Her next goal was to earn a job at a New York fashion powerhouse. She set her sights on Alexander Wang, a global brand focused on men’s and women’s apparel, bags, shoes, jewelry and accessories. She believes the shoes and accessories she put together in her collection for her thesis is what ultimately landed her the job.
Since joining Alexander Wang in 2015, Nieto Angel has built a career from intern to assistant footwear designer. She learned the ropes at the company in the middle of New York Fashion Week. The hours were long and demanding but Nieto Angel gained invaluable insight.
“You’re putting all your heart into it, so a part of me is in that shoe that someone is using.”
Company policy requires she stay hush-hush about her specific responsibilities. But she says she often sees the shoes she played a part in designing out on the street, events, or at parties. “You’re putting all your heart into it, so a part of me is in that shoe that someone is using,” Nieto Angel shares.
For Spring 2018, the shoe designers designed a collection of see-through pumps and the occasional black chunky boot. But the number of times the barely there designs – which featured both plastic and thin, asymmetrical straps – appeared on the catwalk, is a sign of what we’ll see the reigning it-girls wear. They’re exactly what you’d picture Kim Kardashian gravitating toward.

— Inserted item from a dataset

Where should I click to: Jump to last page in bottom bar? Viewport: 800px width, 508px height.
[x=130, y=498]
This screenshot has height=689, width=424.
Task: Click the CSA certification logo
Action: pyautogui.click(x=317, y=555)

At the office, her colleagues know her for her enthusiasm and energy, which she attributes to her Latina roots. Though New York taught her to be resilient and amenable, she learned how to be honest, reliable, and loyal in Latin America. “That’s why I absorbed from so many years in Chile. They are strong people who are honest and direct and that’s what I bring to the table and that’s what they value,” Nieto Angel says.
The fast-pace allows for changes in a short window of time and little to no margin of errors during big events like NYFW. But Nieto Angel wouldn’t have it any other way. “I still have a lot to learn and that’s why I would love to reach a more senior level to be able to make decisions with greater weight,” she says.
She advises Latinas interested in fashion to be unafraid of risks. “Look for companies like Alexander Wang,” she says, “because they are the ones that will most challenge you and help you go out and make your mark in the world.”